Record excerpts:
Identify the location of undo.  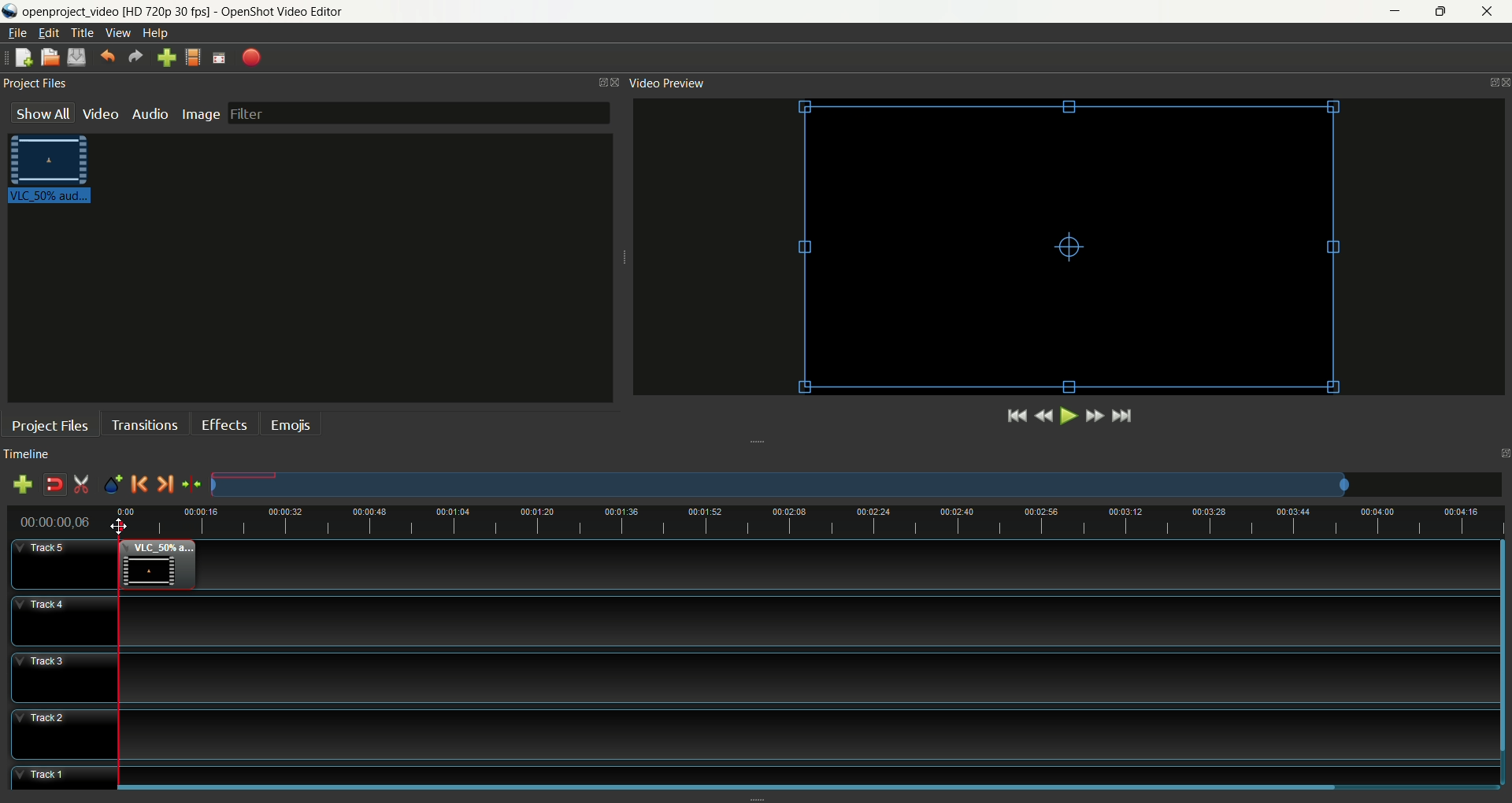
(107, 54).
==
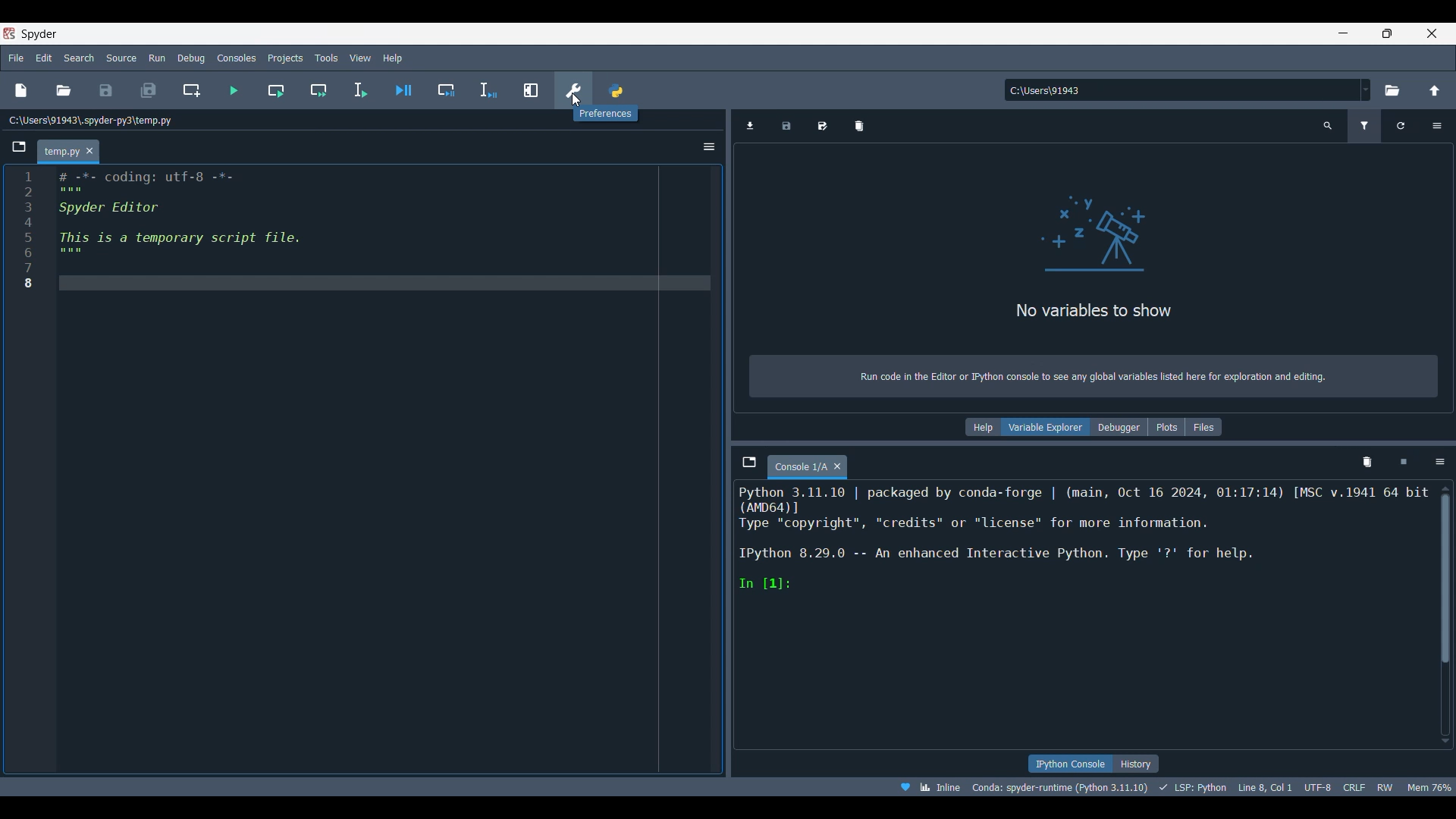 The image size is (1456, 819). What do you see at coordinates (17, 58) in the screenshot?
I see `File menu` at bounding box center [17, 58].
==
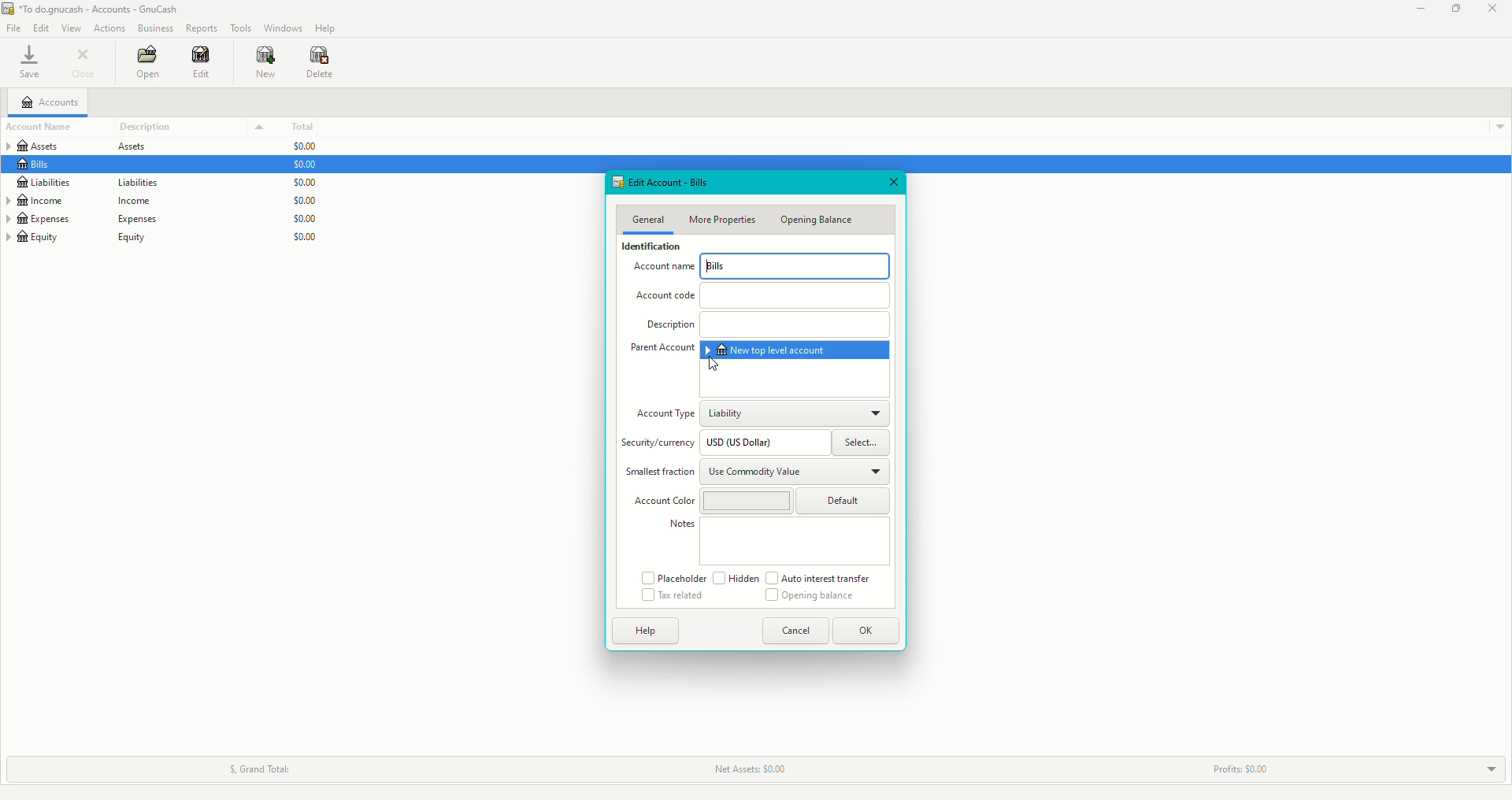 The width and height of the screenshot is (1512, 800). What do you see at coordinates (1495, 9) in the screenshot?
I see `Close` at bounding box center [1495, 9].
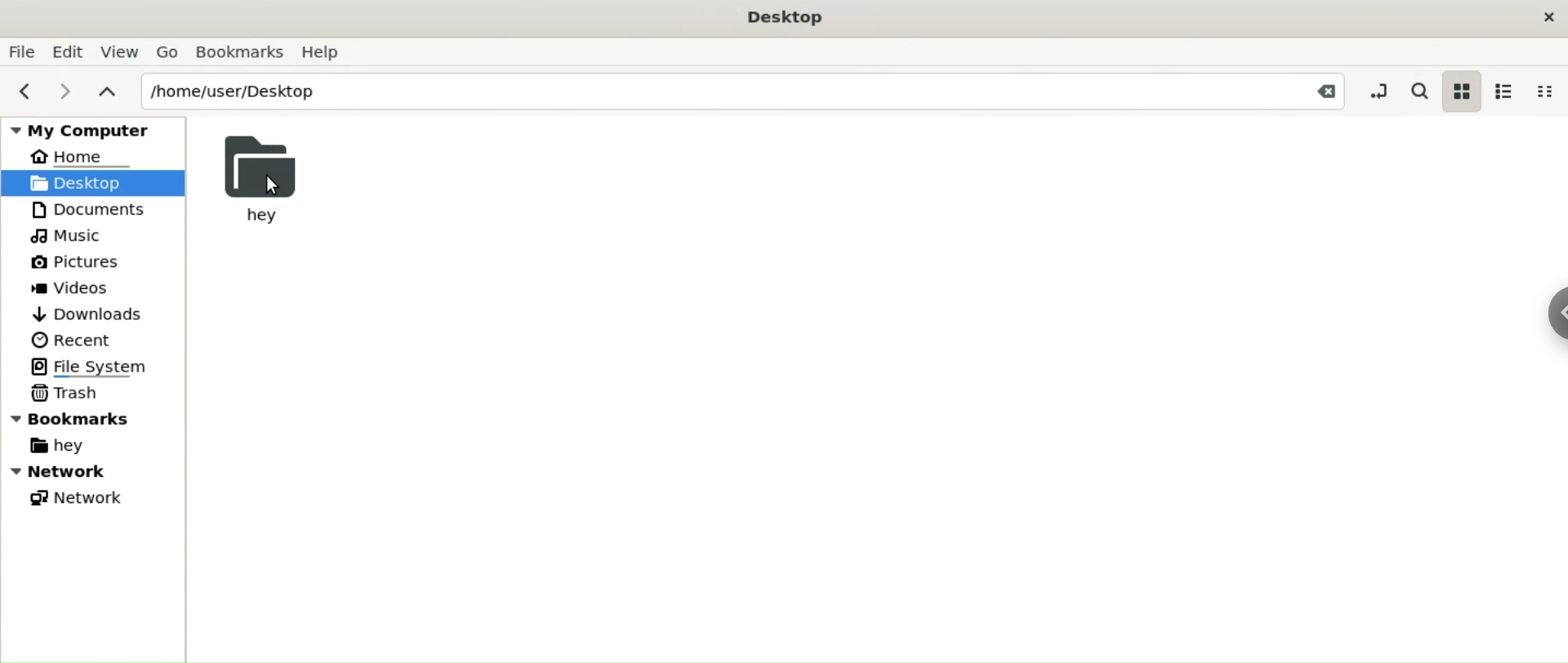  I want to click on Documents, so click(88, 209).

Exercise: Count the lines in the rows above that contain the word "bounding". Reply with the number alone.

Answer to the exercise: 2